[Development] Proposal: move Qt provisioning scripts and 3rd party components into a dedicated repo
Edward Welbourne
edward.welbourne at qt.io
Thu Jul 14 13:51:22 CEST 2022
Volker Hilsheimer (14 July 2022 11:23) wrote:
> Our 3rd party dependencies currently live in the submodules where they
> are used. For some 3rd party components, that means we have two,
> sometimes different copies (e.g. assimp in both Qt Quick 3D and Qt 3D,
> only one of them patched).
Having two checkouts of the same thing is not nice; having them not even
on the same version is positively nasty.
> And it makes it in general messy to maintain an overview of those 3rd
> party components. We have a responsibility to keep track of those,
That's supposed to be handled by qt_attribution.json files; do you have
any evidence that we're failing at it ?
> and to keep things up-to-date.
That, indeed, is a chore; but I don't see how moving them to another
module would help. Indeed, when we do updates to a 3rdparty component,
sometimes it requires parallel changes to the code that calls it. That
is easy to synchronise if they're in the same module. Our dependency
tracking system does provide a way to do it with them in separate
modules, but it's one more complication to have to struggle with.
> I think that would be easier if we move them into a single repo with
> all 3rd party libraries.

• RECORDED DATA
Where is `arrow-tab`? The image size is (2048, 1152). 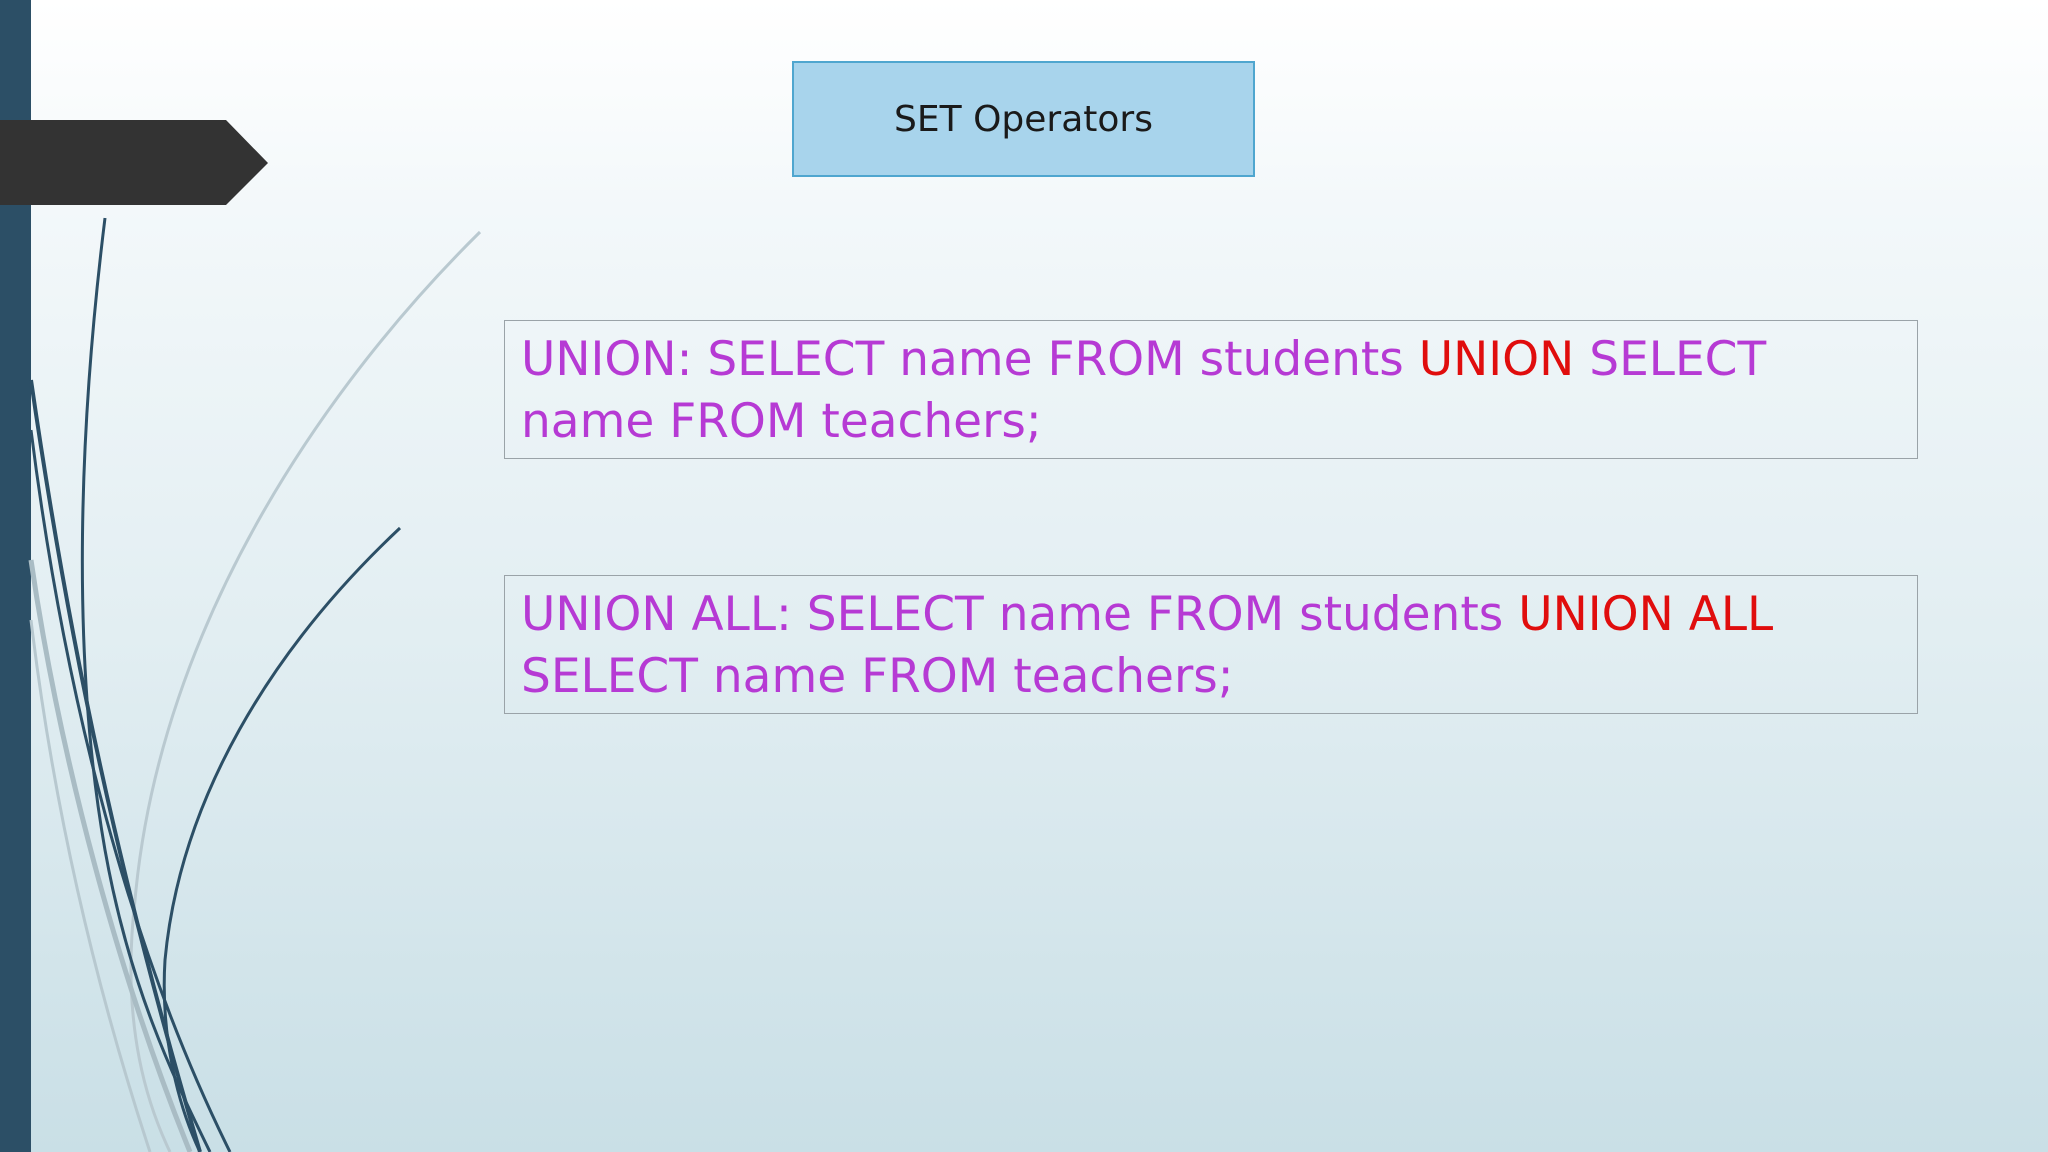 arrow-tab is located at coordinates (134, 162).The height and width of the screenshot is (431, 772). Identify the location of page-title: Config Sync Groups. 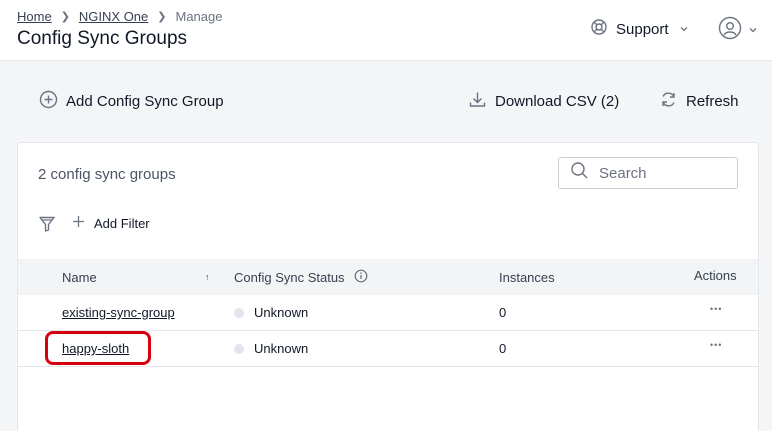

• INSTRUCTION A
In the Qt mailing list reply, which files are supposed to handle keeping track of 3rd party components?
• INSTRUCTION B
Why does the Qt mailing list reply doubt that moving 3rd party components into another module would make updates easier?
• INSTRUCTION C
Continue the Qt mailing list reply after its final quoted lines, in the same voice.

• WRITTEN RESPONSE A
The qt_attribution.json files are supposed to handle it.

• WRITTEN RESPONSE B
Updating a 3rd party component sometimes requires parallel changes to the code that calls it, and those are easy to synchronise when both live in the same module. With separate modules, the dependency tracking system can still do it, but that adds one more complication.

• WRITTEN RESPONSE C
Aside from the case of duplicated 3rdparty components, I don't really
see how this would make it easier. Those who maintain the code that
exercises the 3rdparty component would still need to take care of its
updates, along with any needed changes to their code using it, but this
work would now be split across two modules, with a dependency gate in
between, instead of being localised to one module.
Indeed, even for a third-party component that's presently used by two Qt
git modules, if one of those is actively maintained and the other is in
maintenance mode (particularly if its maintainer has quietly slipped out
of touch), an update to the third-party component driven by the former
may break the latter (if we switch to making them use the same
version). You'd either have to kick the latter out of Qt (in order to be
able to take in the update) or do the needed maintenance on it, and we
might not have anyone sufficiently familiar with it to do that robustly.
That might still be a good thing (forcing us to address our lack of
adequate cover for a module we still ship), but it'd be a new source of
pain.
> Our provisioning process in the CI system could then use the
> respective “native" build systems of each 3rd party component in that
> repo to install them as system libraries.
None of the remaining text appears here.